This Lent, I gave up gossip. This has been tough. I miss the way gossip clarifies your values. It’s like when you watch Nanny 911 and you feel so good and smug about your own parenting skills. You think to yourself, “I would never do THAT!” (But let’s admit, we’ve all done much worse. We just, thankfully, did not have a camera crew following us and recording our parenting failures! Not too worry, those incidents will be remembered by our children who will blame us for years to come.)
In the fall, I met a church executive who told me she left church work for a while to sell Mary Kay cosmetics when her husband was in the military. She said in the Mary Kay biz, you were not allowed to gossip or criticize one another. (I don’t know how they enforce this). But she said it was a good and productive way to work and that she wished she could do this again now that she’s returned to church work.
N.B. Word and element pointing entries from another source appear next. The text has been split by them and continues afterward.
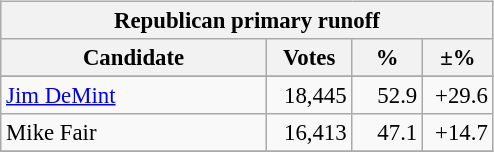
Republican primary runoff (247, 21)
Votes (309, 58)
47.1 (388, 133)
% (388, 58)
Mike Fair (134, 133)
+29.6 (458, 96)
16,413 (309, 133)
±% (458, 58)
18,445 (309, 96)
52.9 (388, 96)
Candidate (134, 58)
Jim DeMint (134, 96)
+14.7 (458, 133)
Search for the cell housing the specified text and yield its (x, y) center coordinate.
I know there are positive sides to gossip — studies show it can bind community members together and other studies show that gossip lowers your heart rate. Whatever. From my own experience, gossip undermines creativity and productivity and inhibits trust in coworkers.
At work, I’ve felt stuck when a colleague wants to gossip about another colleague. I have no way to extricate myself.
1. Say nothing, which makes the gossiper think I agree so they keep on gossiping.
2. Say, “I hear you. But I gave up gossip for Lent, so, much as I’d like to join this gossip gravy train right now, I can’t.” No, this makes me feel all holier-than-thou.
3. Don’t talk to anyone. Umm, that’s not happening.
Without gossip, I’m losing an opportunity to bond.
On my Twitter feed the other day, another woman church executive wrote a tweet, something like, “We remember best the people who supported us most.” I want to be that person — the one remembered for being supportive, creative, and productive, not negative or gossipy.
I do want my heart rate lowered and I do want to bond with my colleagues. So after Easter, I may have to dive back in the gossip pool. Or I may not. There’s a lot to talk about besides each other. And there’s a lot to admire in one another. I’m a big fan of admiring my colleagues. And I want to keep admiring people more (not less).
But as one other coworker told me, “I never gossip. But you want to know who does???” (ba dum bum!)